You can read more about the algorithm of Fidentia here.

Part 3. Geometrotion

(authors animated their geometric abstractions)

Andrea Ferrario — 3D artist and photographer from Milan, Italy.

Andrea Ferrario on Twitter

mengyao is engineer / illustrator based in Seattle.

mengyao on Twitter

With this series, I wanted to explore composing basic geometric shapes in a way that’s exciting to me. I hope to inspire others in exploring their sense of child-like curiosity.

Don’t forget to look at this token on Formfunction — the movement of details is accompanied by a mysterious music box melody.

Bilge Çağan Yurtsever — motion designer from Istanbul, Turkey.

Bilge Yurtsever on Twitter

Сircles perform a dance of eternity to the soft sound of the keys of a Polivox.

The final chord in the digest will be an interesting collaboration between the animator and the musical duo!

Robbie Shilstone — Los Angeles based animator/filmmaker. Robbie’s website says:

Whether through illustration or animation, Robbie Shilstone of Shilstone Arts​ is creating worlds. From being a published illustrator to a finalist in film festivals, Robbie’s body of work evolves to fiteach and every story. He looks at every project as an opportunity to push style in a new direction and bring something innately human to the forefront. You can find him at the local coffee shop sketching out ideas and writing stories of his own.

finkel — alt/pop duo from Los Angeles, CA, that creates music and video to tell unique stories inspired by people and places all over the world

Robbie Shilstone and Finkel on Twitter

In early 2021, FINKEL wrote their album, Islanders, while visiting their hometown of Mackinac Island, Michigan. This experience was captured by a documentary film crew and produced as a feature film, also titled ‘Islanders’.
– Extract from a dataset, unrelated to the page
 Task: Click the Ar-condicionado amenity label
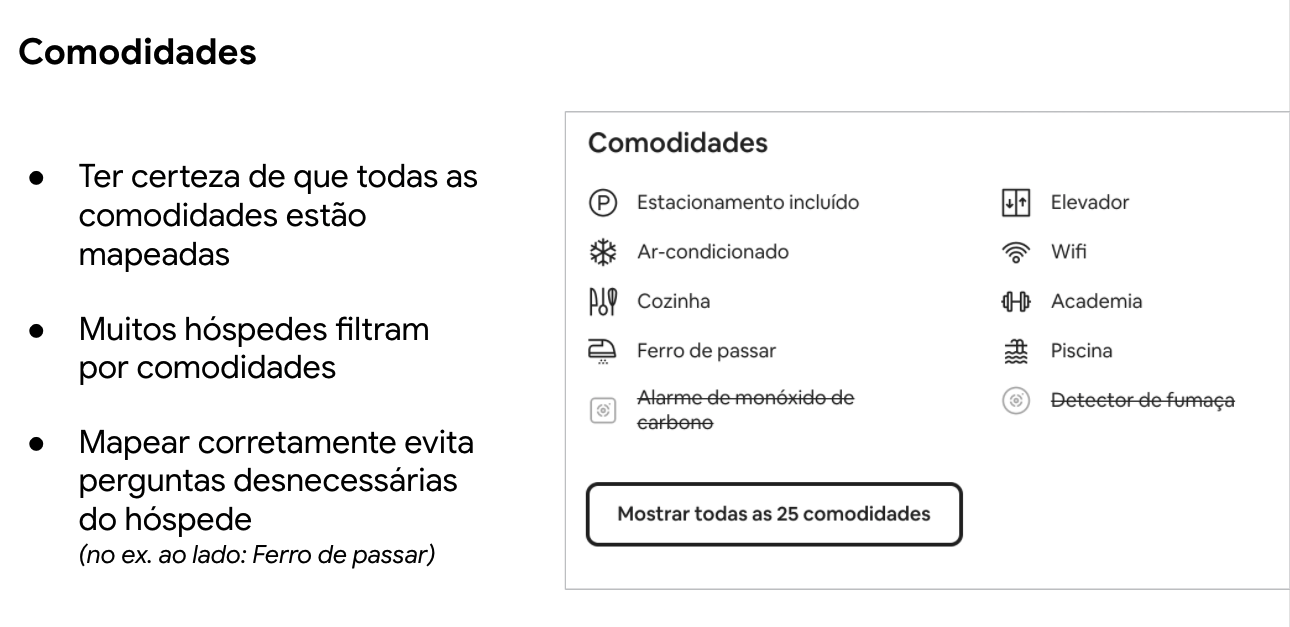coord(712,252)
“I Am Machine” is a music video featured in the documentary and was the first song that FINKEL wrote on Mackinac Island. The 500 person island doesn’t have any cars, making snowmobiles, or machines as the Islanders refer to them, the only means of transportation during the freezing winter months. Both the machines and the people that ride them persevere despite the obstacles that life presents.

To check out the video from the I am machine series. The music is enchanting.

There’s no stable coin in the art world. But some art actually has value.